The End of Computing

Today marks the 50th anniversary of manned space flight, as noted in the current Google Doodle:

I’ve written enough about my hero, Yuri Gagarin (here, here, here and here), so I won’t bore you anymore.  I will say three things, though:

While Gagarin was undoubtedly the first human being to go into outer space and return safely to Earth, some conspiracy theorists insist that the Soviet Union had launched other cosmonauts into space and had failed to recover them.  This seems unlikely to me.

We celebrate Gagarin today.  But my thoughts are often of the dogs that the USSR had launched prior to any human being.  They died the most horrible deaths imaginable, alone and terrified in Earth orbit.

Today is also the 30th anniversary of the first Space Shuttle launch.  I remember that day quite clearly.  The pilots, as I recall, were John Young (a seasoned moonwalker) and Robert Crippen, the latter on his very first space mission.

But…

Today’s real topic, though, is the future of the world of computers.  Now, I’m not a computer expert.  However, computers –their history, construction and programming– is one of my serious hobbies.  Not surprisingly, my Gwitter project is a marriage of my career (global health) and my love (computing).  You can still vote for Gwitter until April 29, by clicking on the “thumbs up” icon in the lower right of the linked page; so go forth and do so!

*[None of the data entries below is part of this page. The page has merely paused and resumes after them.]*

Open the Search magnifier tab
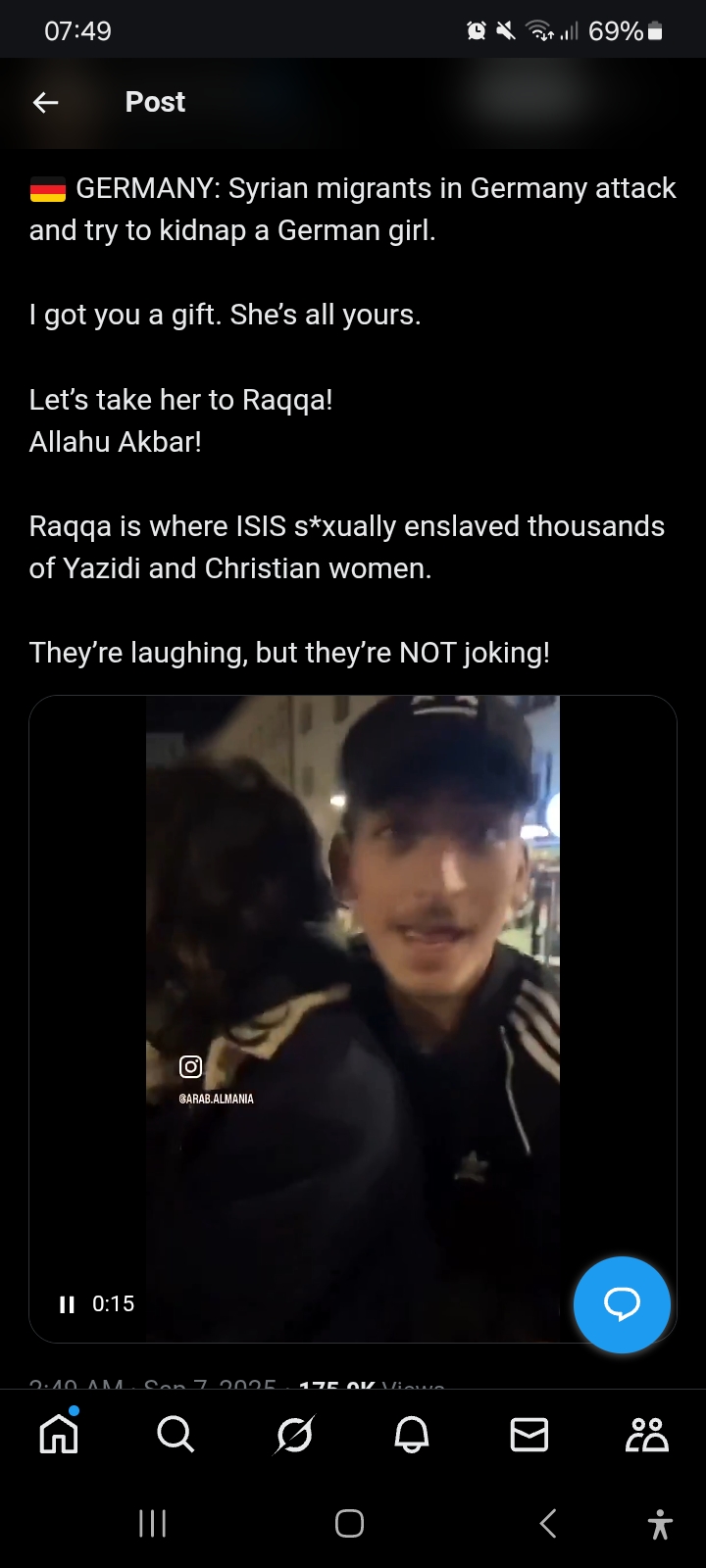 tap(176, 1435)
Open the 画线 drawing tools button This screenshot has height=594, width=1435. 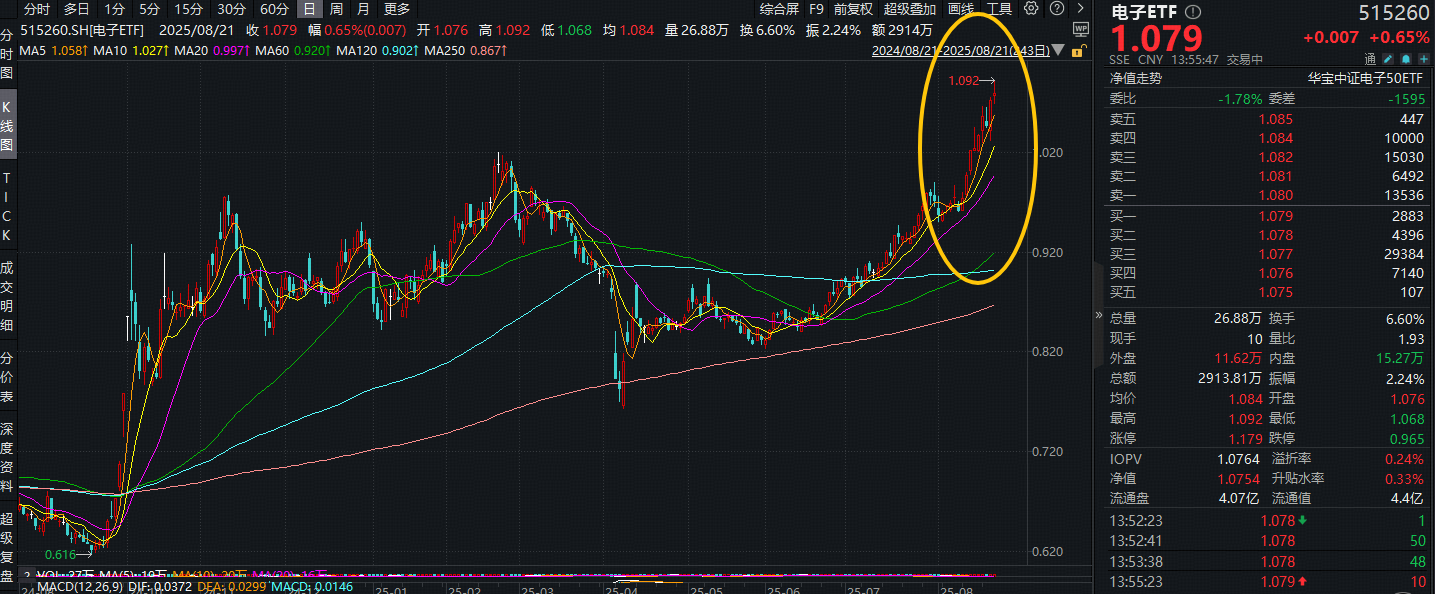[960, 9]

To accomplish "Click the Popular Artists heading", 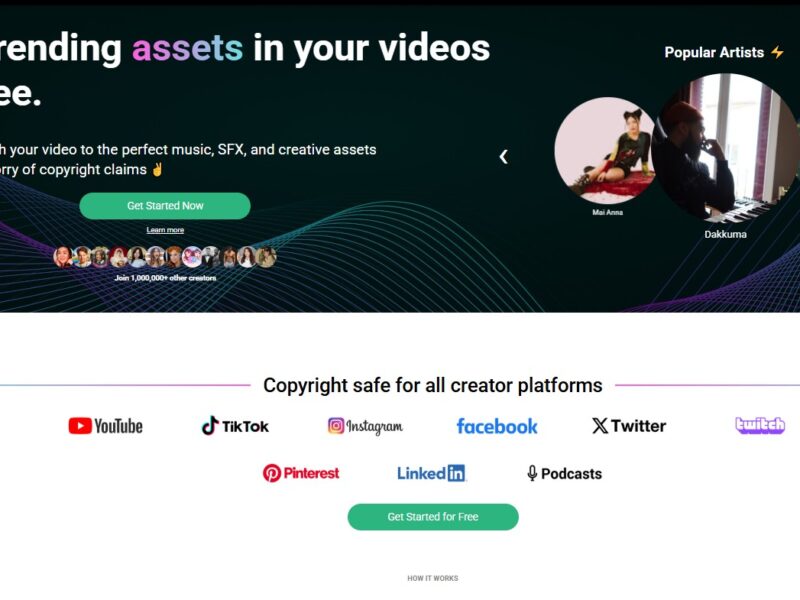I will pos(714,52).
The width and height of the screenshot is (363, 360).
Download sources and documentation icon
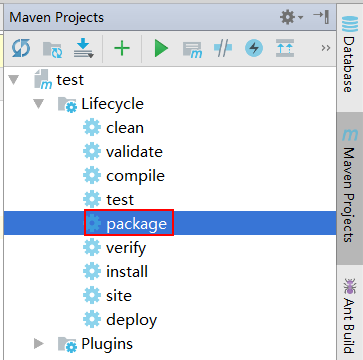tap(83, 49)
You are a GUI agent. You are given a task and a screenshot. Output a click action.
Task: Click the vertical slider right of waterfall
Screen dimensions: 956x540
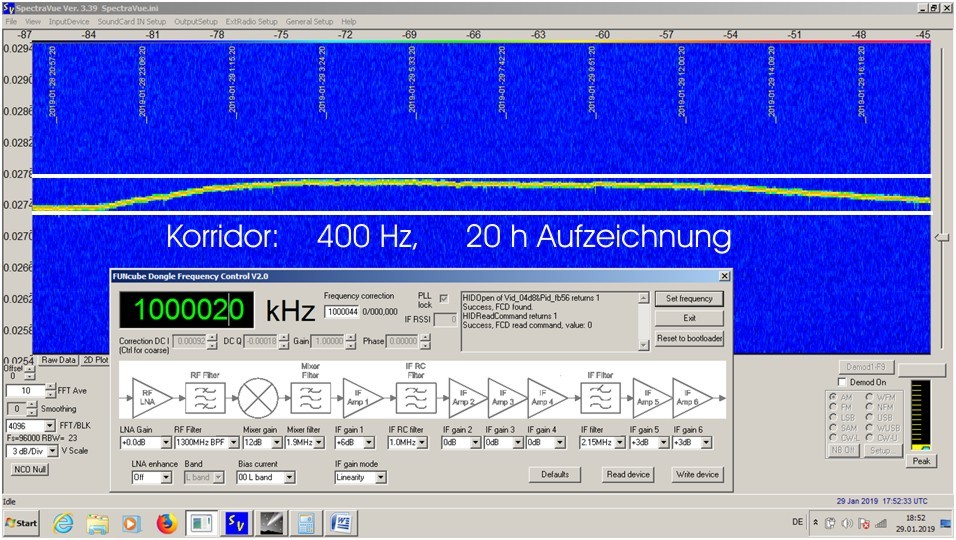pyautogui.click(x=941, y=237)
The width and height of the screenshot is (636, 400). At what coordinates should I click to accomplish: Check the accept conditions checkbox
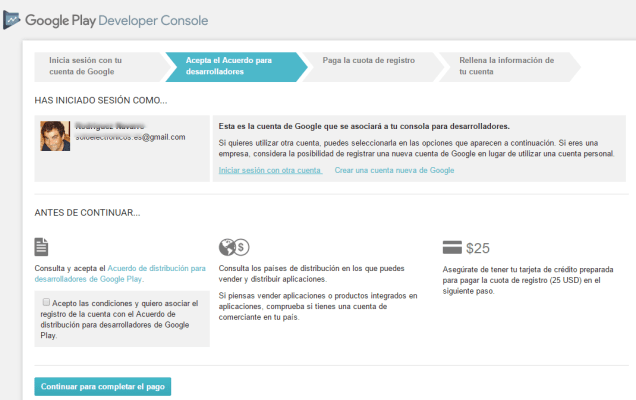tap(46, 301)
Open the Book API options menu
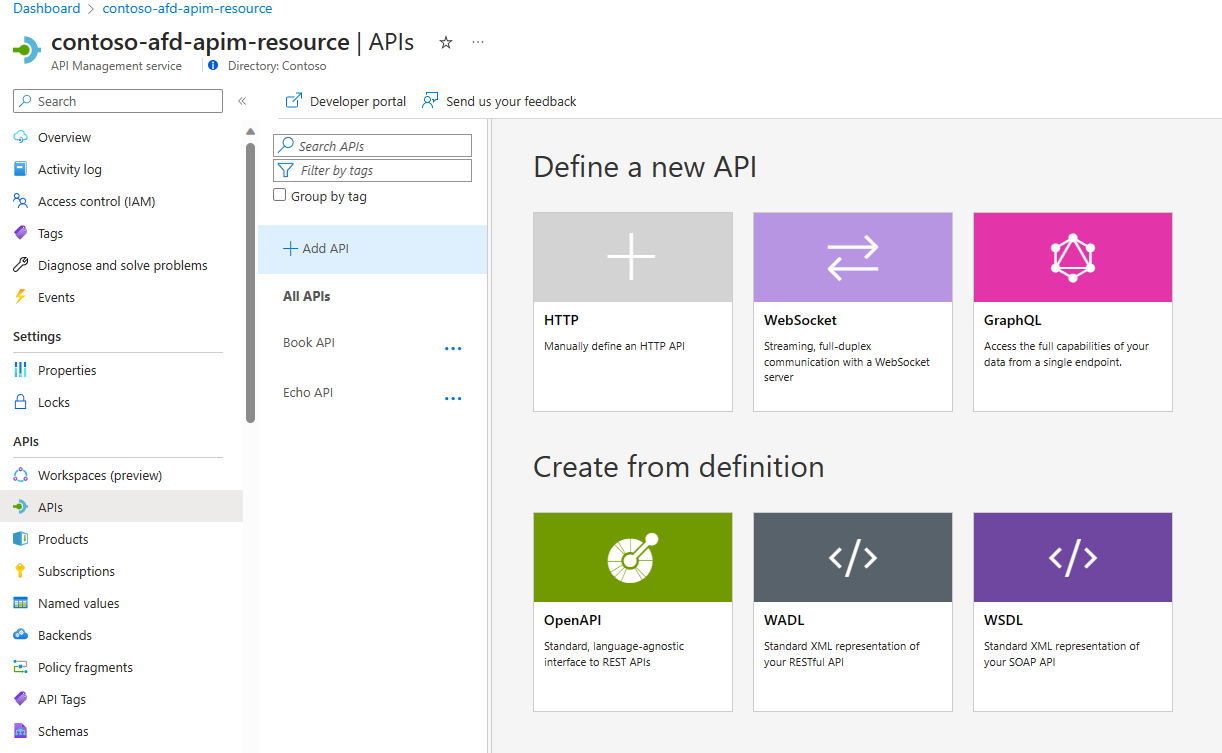The height and width of the screenshot is (753, 1222). (x=453, y=348)

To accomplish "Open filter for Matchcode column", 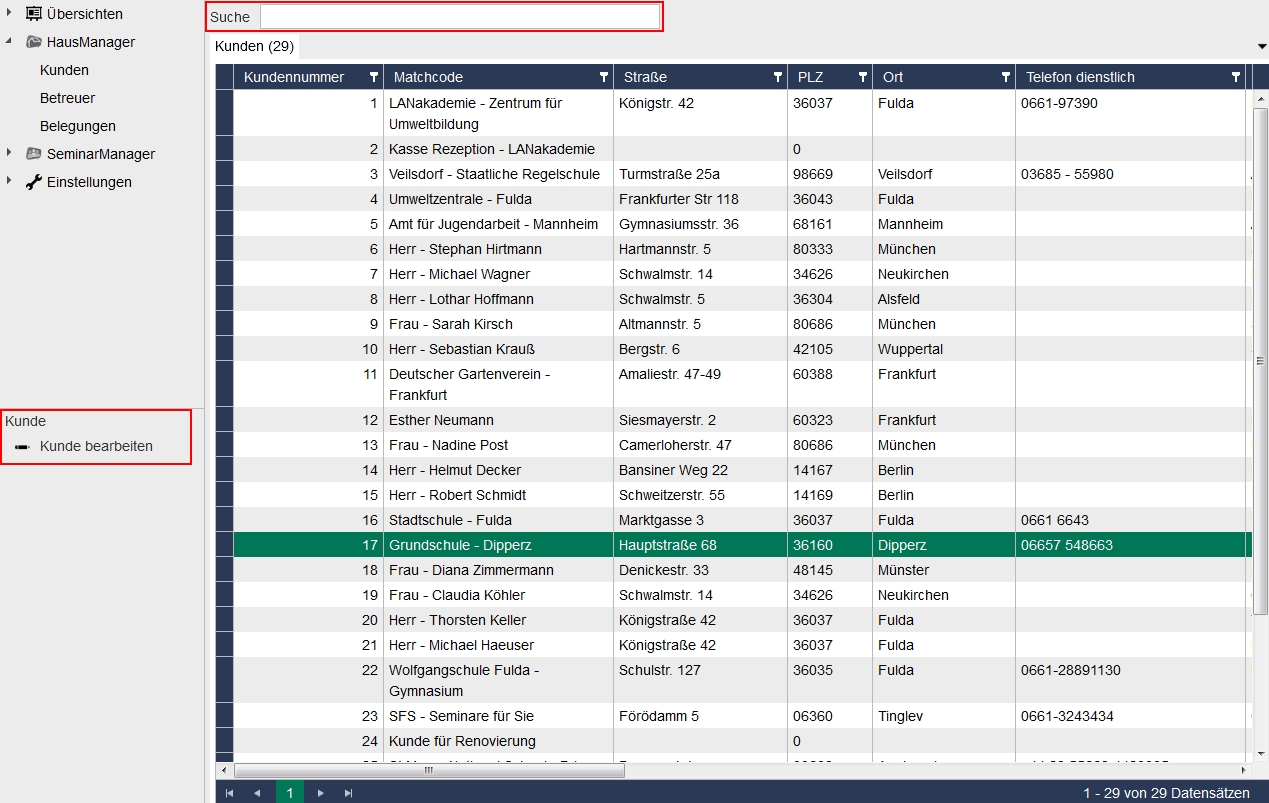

Ever heard of Moore’s Law?  First articulated in 1965 by Gordon Moore, it essentially states that the density of transistors on an integrated circuit would double every 1.5 years.  Translated from Nerdese, it says that the raw power of computers would double in that time period, based almost entirely on technological advances in making smaller and smaller components.

Moore’s Law has actually held true for the past 45 years, and is expected to continue to be true for another 10-15 years.  A corollary states that the computing power available to us will always exceed the amount of computation needed to be performed.  At the turn of the century, there was some concern that this corollary would no longer hold, as the Human Genome Project was about to dump ungodly amounts of data onto our laps.

However, to my knowledge, this did not happen.  The rate of computing advancement continued to outstrip society’s demand for raw computational power.  This had the added economic advantage of allowing the computer industry to put out a new generation of machine every 1-2 years.  (Ever wonder why your laptop from 5 years ago doesn’t cut the mustard anymore?  It still works fine.  But since transistor density has outpaced it, software has also grown to match the new computers’ abilities, so your old laptop can’t keep up with the young’uns anymore.)

In my opinion, this has been the major force in maintaining the personal computer industry as a multibillion dollar affair.

Now experts are predicting that Moore’s Law will cease to apply in 1-2 decades, due to absolute physical and quantum limits in how small one can make transistors.  Some manufacturers are already feeling the crunch, hence the proliferation of multiple-core processors –it’s a way of increasing computing power without increasing transistor density.

So, given that transistor technology development will slow in coming years, here are my non-expert predictions (informed in part by a recent article in University of Toronto Magazine) for what this will mean for the computing universe:

1. The new trend will continue: how many cores can one shove into a single computer?

2. The industry focus will shift away from developing more powerful computers to the development of personalized devices (smart phones, book readers, wearable computers, etc) in an attempt to increase market share without dramatically pushing technological advancement.

3. Since the raw guts of the machine will plateau in power, a greater reliance will be placed on software development for the purposes of improving speed and efficiency.  Perhaps this will mean a reduction in software bloat.

4. Cloud computing will continue to expand and evolve.  Since the rate limiting step in this process is network speed, more focus will be placed on vectorizing devices’ access to networks.  (Yes, “vectorize” is a real word; I borrowed it from my old FORTRAN programming days.)

4(a). New modalities for cloud computing will evolve.  A variety of smaller computing “farms” will arise to compete with Google for supremacy in the Cloud market.

5. A crisis in the IT industry will be experienced in 1.5-2 decades, as workers and companies must re-task themselves away from chip development toward application development.

6. A push will be on to develop the first consumer-ready quantum computers.  Such devices would be paradigm-shifting industry arrivals which may do away with the need for transistor density altogether.

And there you have it.  I’d welcome any comments from people who are actually experts in this field.